Under the IMF programme, Pakistan has switched to a more lightly managed exchange-rate regime that is more reflective of market demand for the local currency. However, we do not expect the country to adopt a free-float regime. The SBP will therefore continue to operate a managed exchange-rate regime and will retain some influence over the Pakistan rupee's depreciatory trend. In view of the current-account deficit, this will provide a greater degree of control than would have been the case under a floating exchange-rate system.
Highlighting the external sector, the EIU report says the current-account deficit will continue to narrow in 2020. The deficit diminished sharply in 2019, after severe balance-of-payment pressures in 2017-18, when import growth ballooned to unsustainable levels. It expects merchandise imports (on a current-account basis) to contract by 20.1pc in 2020.
Import value compression will reflect lower global oil prices — Pakistan is a net oil importer — and a collapse in domestic demand resulting from disruption caused by the coronavirus. The EIU report expects import growth to pick up later in the forecast period, as import controls are relaxed and economic growth accelerates. It also pointed out saying that the demand for exports will be dampened by a slowdown in economic activity in Pakistan's top destinations, resulting from the global spread of the coronavirus. It forecast merchandise exports (on a current-account basis) to contract by 10.4pc in 2020, deepening the 0.2pc decline recorded in 2019, although exports will stabilize later in the forecast period. Nevertheless, this growth will remain below potential because of myriad supply-side constraints, including the slow adoption of technology, low labour productivity and a difficult local business environment.

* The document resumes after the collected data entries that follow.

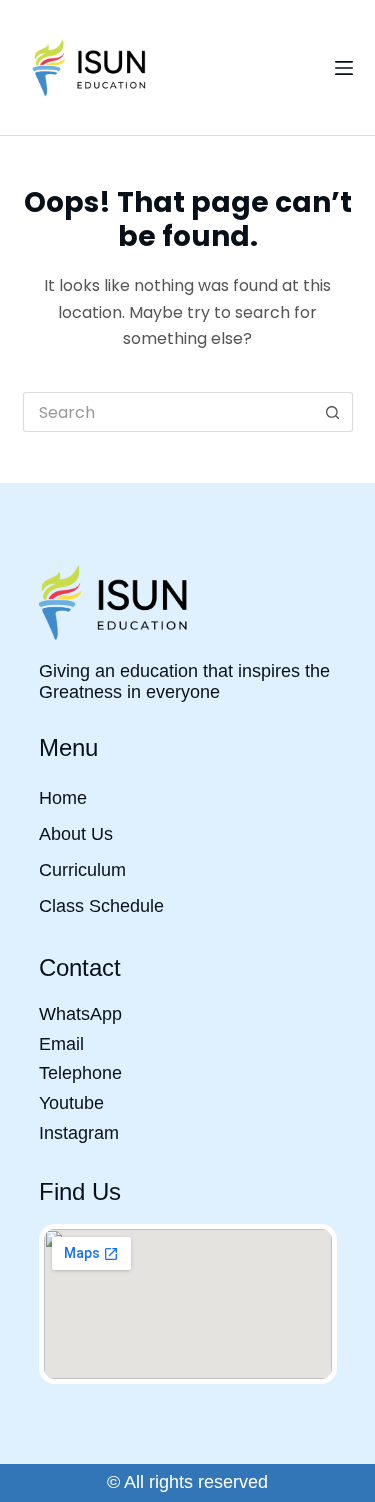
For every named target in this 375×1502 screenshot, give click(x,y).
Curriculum (82, 870)
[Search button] (333, 412)
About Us (76, 834)
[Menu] (344, 68)
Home (63, 798)
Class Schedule (101, 906)
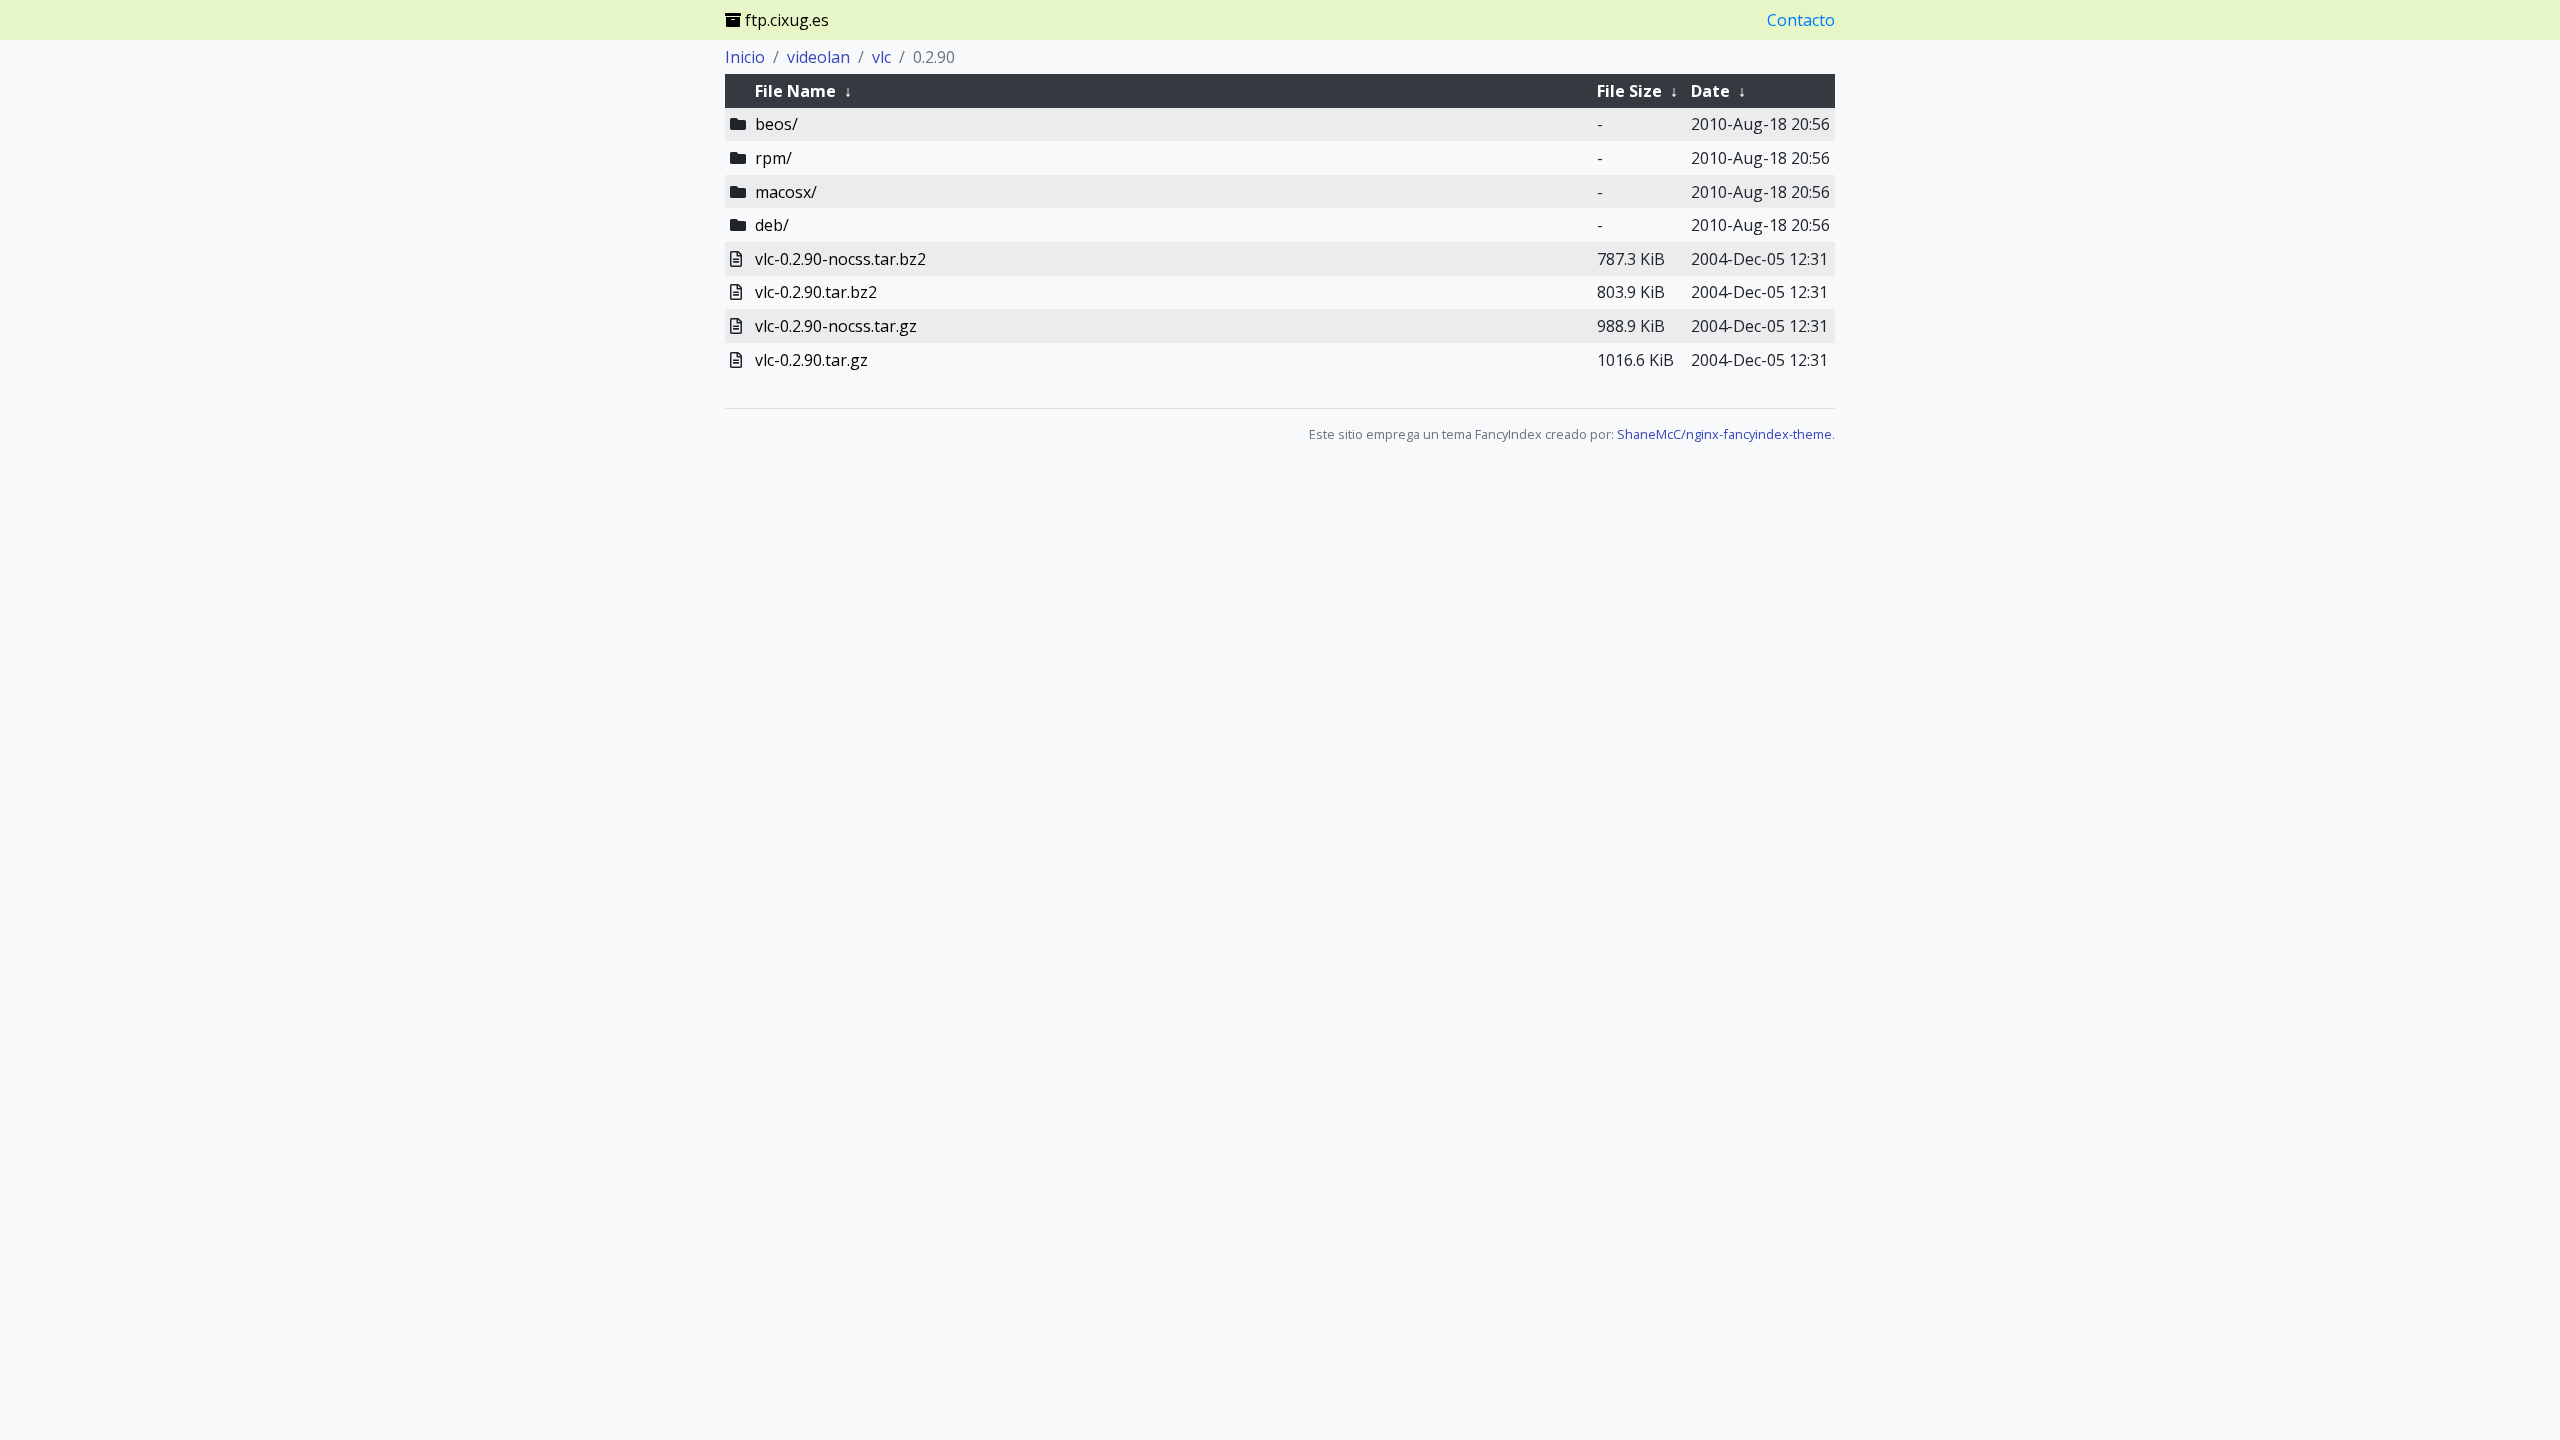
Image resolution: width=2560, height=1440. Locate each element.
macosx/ (786, 192)
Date (1710, 91)
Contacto (1801, 20)
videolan (818, 57)
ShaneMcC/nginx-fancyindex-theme (1724, 434)
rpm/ (773, 158)
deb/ (772, 225)
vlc (881, 57)
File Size (1629, 91)
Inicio (745, 57)
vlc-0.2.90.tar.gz (811, 360)
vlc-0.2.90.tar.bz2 (816, 292)
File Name (795, 91)
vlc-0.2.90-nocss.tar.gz (836, 326)
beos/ (776, 124)
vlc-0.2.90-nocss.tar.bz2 (840, 259)
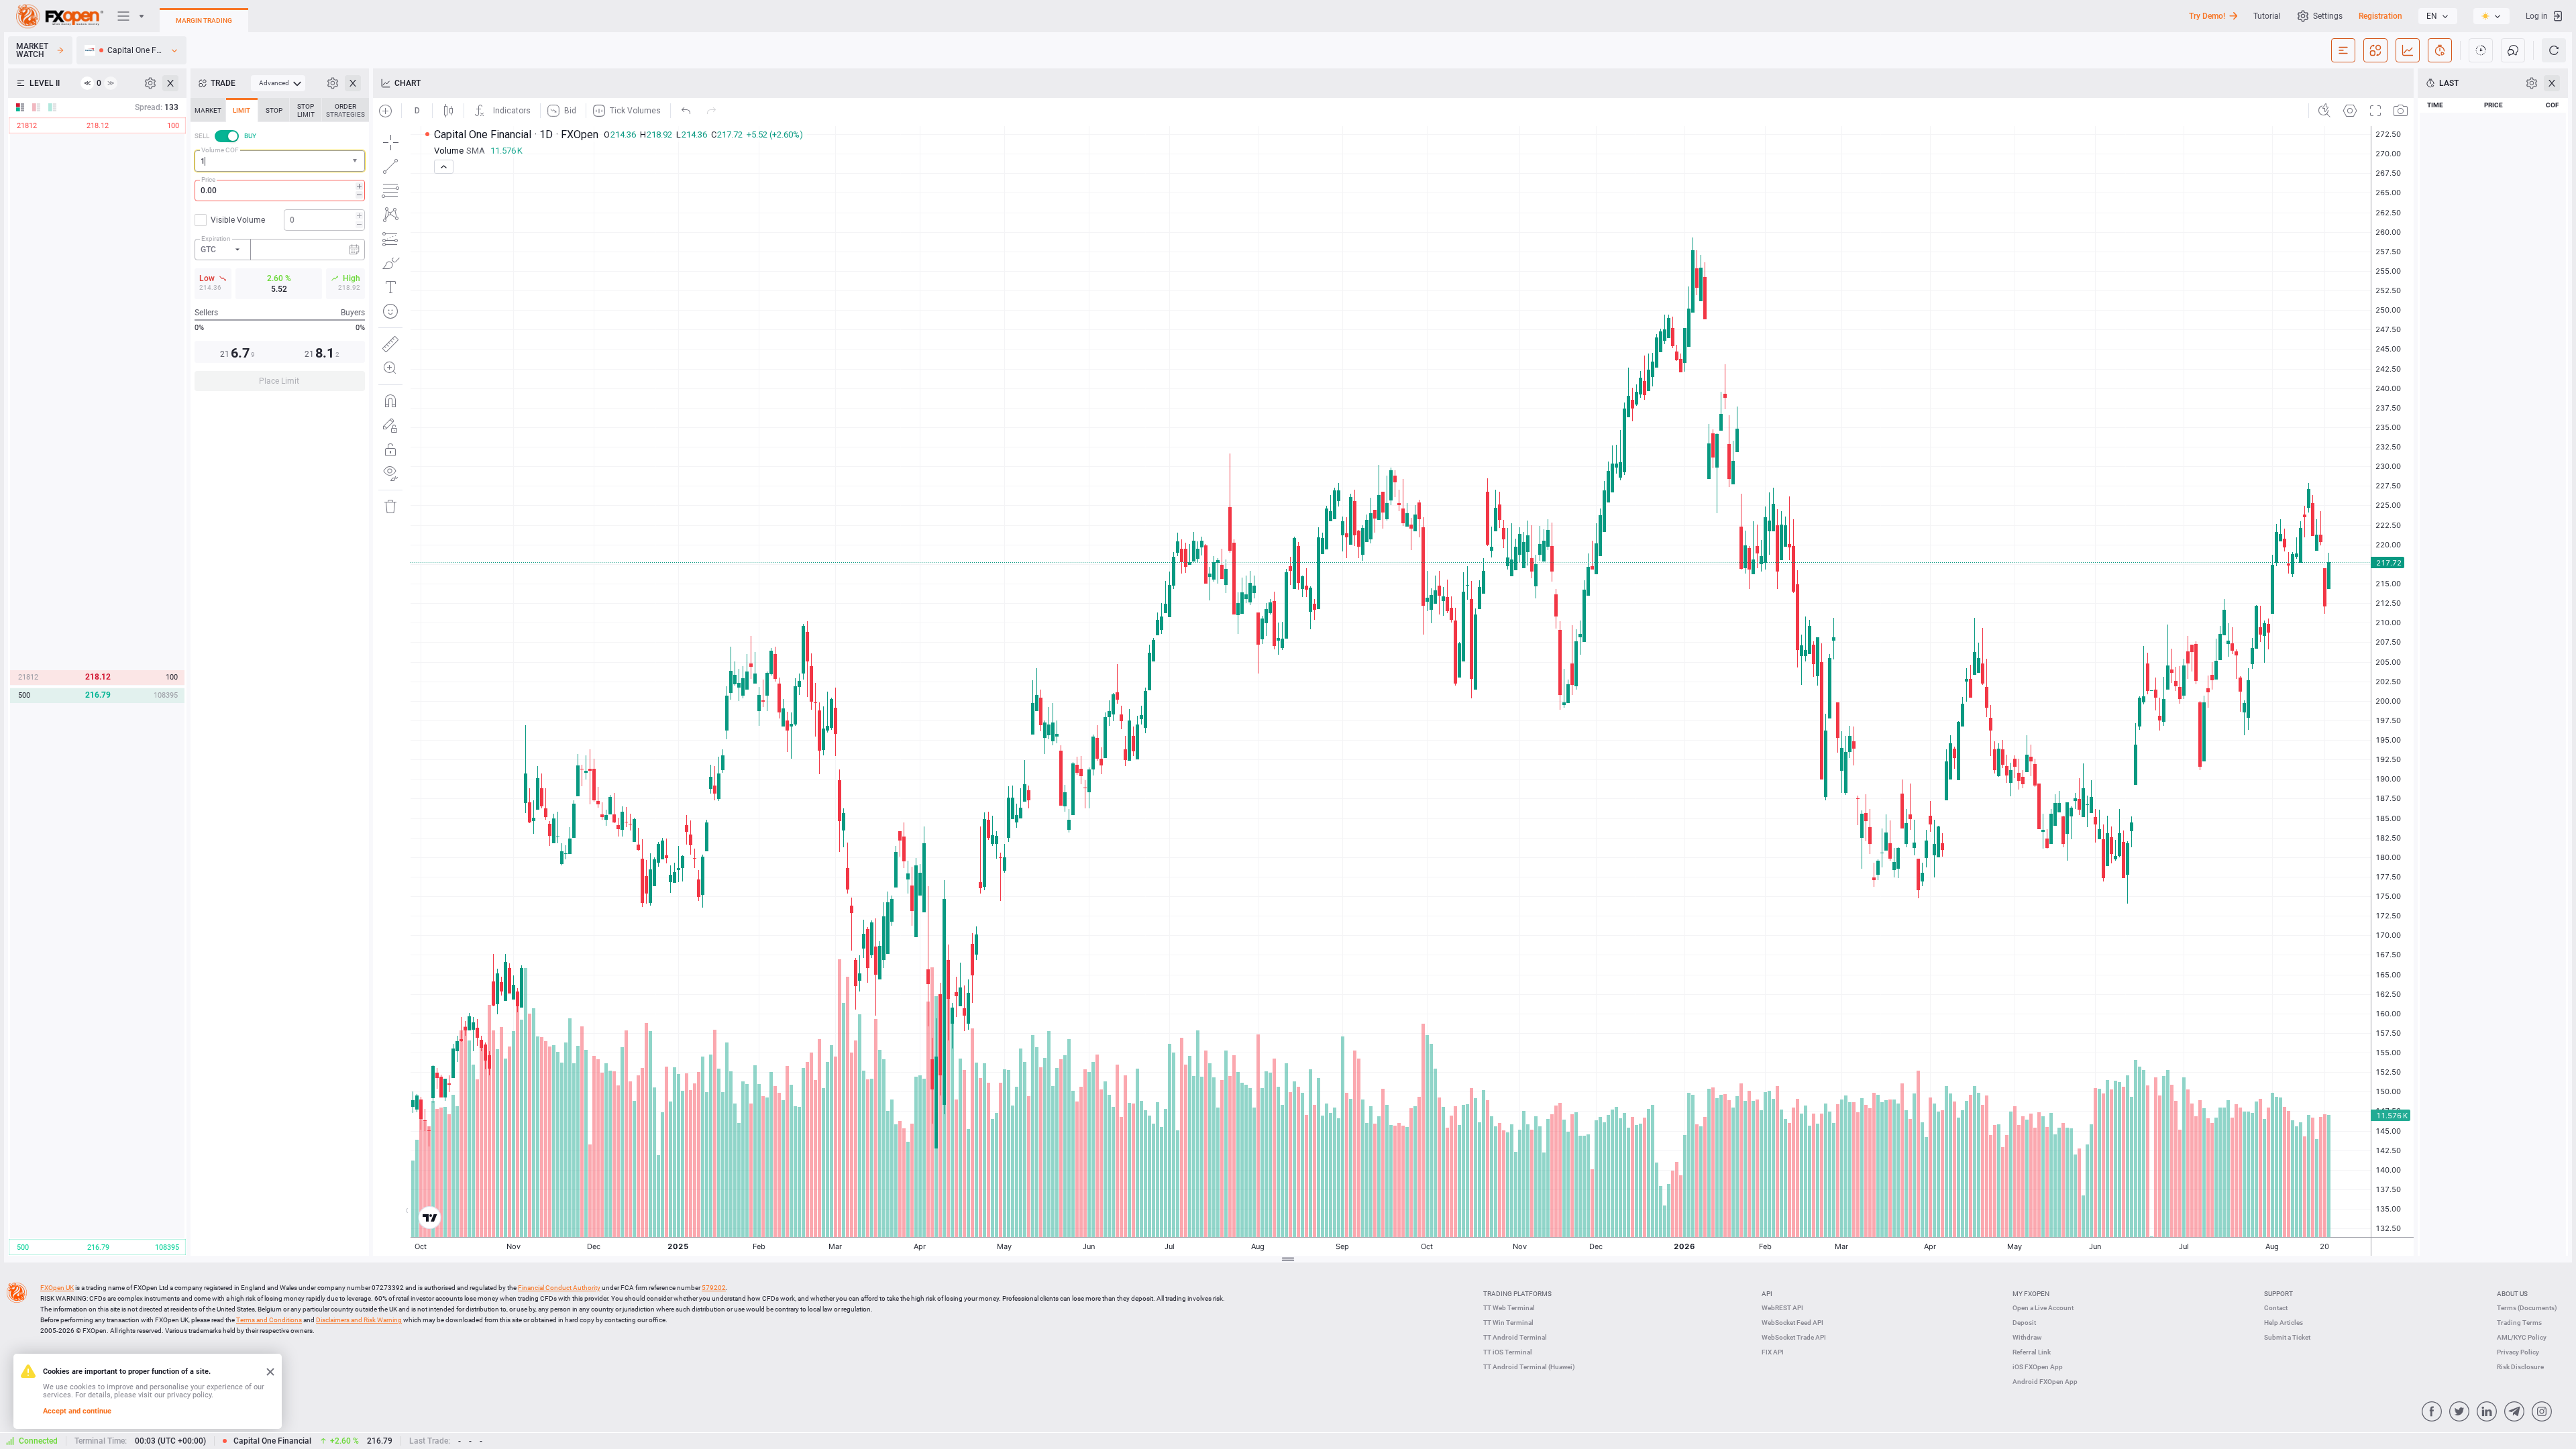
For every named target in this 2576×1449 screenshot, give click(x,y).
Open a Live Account (2043, 1307)
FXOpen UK (57, 1287)
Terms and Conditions (269, 1320)
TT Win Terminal (1508, 1322)
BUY (250, 136)
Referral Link (2031, 1352)
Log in (2537, 16)
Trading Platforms (1517, 1293)
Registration (2380, 16)
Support (2278, 1293)
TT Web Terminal (1509, 1307)
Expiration (216, 238)
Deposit (2024, 1322)
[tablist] (280, 248)
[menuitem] (278, 83)
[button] (356, 161)
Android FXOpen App (2045, 1381)
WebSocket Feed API (1792, 1322)
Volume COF (220, 150)
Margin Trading (204, 20)
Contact (2276, 1307)
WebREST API (1782, 1307)
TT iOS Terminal (1507, 1352)
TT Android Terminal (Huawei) (1529, 1367)
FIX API (1773, 1352)
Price (208, 179)
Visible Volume (238, 220)
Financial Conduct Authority (559, 1287)
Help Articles (2283, 1322)
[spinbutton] (280, 190)
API (1767, 1293)
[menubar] (278, 83)
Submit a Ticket (2287, 1337)
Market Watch (32, 50)
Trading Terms (2519, 1322)
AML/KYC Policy (2521, 1337)
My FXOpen (2030, 1293)
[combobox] (280, 161)
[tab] (208, 110)
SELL (202, 136)
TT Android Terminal (1515, 1337)
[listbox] (2437, 16)
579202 (714, 1287)
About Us (2512, 1293)
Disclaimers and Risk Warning (359, 1320)
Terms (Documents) (2527, 1307)
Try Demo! (2207, 16)
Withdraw (2026, 1337)
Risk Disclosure (2520, 1367)
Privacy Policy (2518, 1352)
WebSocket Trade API (1794, 1337)
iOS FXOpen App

Overseas workers' remittances will fall sharply in 2020 owing to the pandemic induced global economic slowdown. Low oil prices will depress economic growth in the Gulf economies, which are major employers of Pakistani overseas workers, further affecting remittance inflows. Nevertheless, inflows will dwarf outflows, leaving the secondary account in surplus and partially offsetting the trade deficit. Overall, the EIU expects Pakistan's external position to be much improved in 2020-24, aided by the US$6 billion, 39-month IMF extended fund facility (EFF) that began in July 2019, coupled with lending from other multilateral and bilateral donors. Although it expects the current-account deficit to widen from the equivalent of 1.6% of GDP in 2020 to 2.5% of GDP in 2024, the deficit will remain narrower both in absolute terms and as a percentage of GDP than it was in 2018.